Severe psychiatric disorders are, based on recent data from the Global Burden of Disease Study, one of the most significant contributors to disability and disease burden. One of the major factors driving this finding is the absence of reliable laboratory or imaging tests to predict vulnerability, for diagnosis and for response to one or another of the effective treatments for these devastating disorders. This symposium will review the burgeoning findings on personalized medicine in psychiatry with a focus on identifying at risk populations for depression, bipolar disorder and the major anxiety disorders and the evolving data base on matching well defined endophenotypes with specific treatments. Thus, Charles B. Nemeroff (University of Miami) will discuss the long term consequences of child abuse and neglect and how this environmental factor interacts with genetic vulnerability to increase risk for depression and PTSD. The implications of these findings for current treatment as well as novel treatment development will be described.

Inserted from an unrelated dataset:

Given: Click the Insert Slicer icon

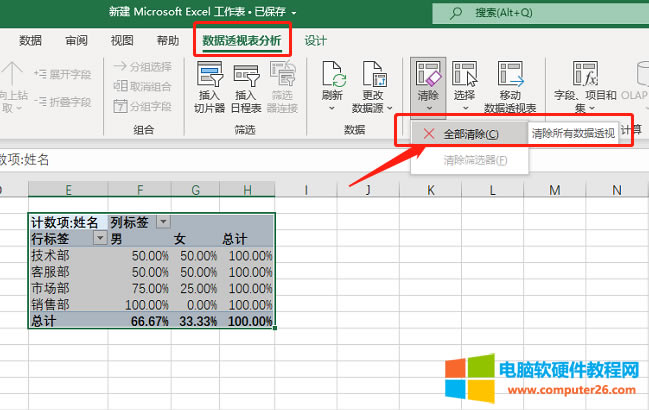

Felix Hausch (Max Planck Institute for Psychiatry, Munich) will describe novel findings on the FKBP5 gene polymorphism, its modification by epigenetic mechanisms and the development of novel small molecules with potential for treatment of PTSD and depression. Giampaolo Perna (Lake Como, Italy and University of Miami) will describe the currently available data on personalized medicine in anxiety disorders with a focus on panic disorder. Thomas Schlaepfer (University of Bonn) will describe how functional brain imaging studies have led to the identification of brain circuitry altered in mood disorders and how these findings have led to the development of deep brain stimulation (DBS) for management of treatment resistant depression. These novel research findings suggest that psychiatry will eventually become much more like oncology and infectious disease in being able to predict optimal treatments for individual patients.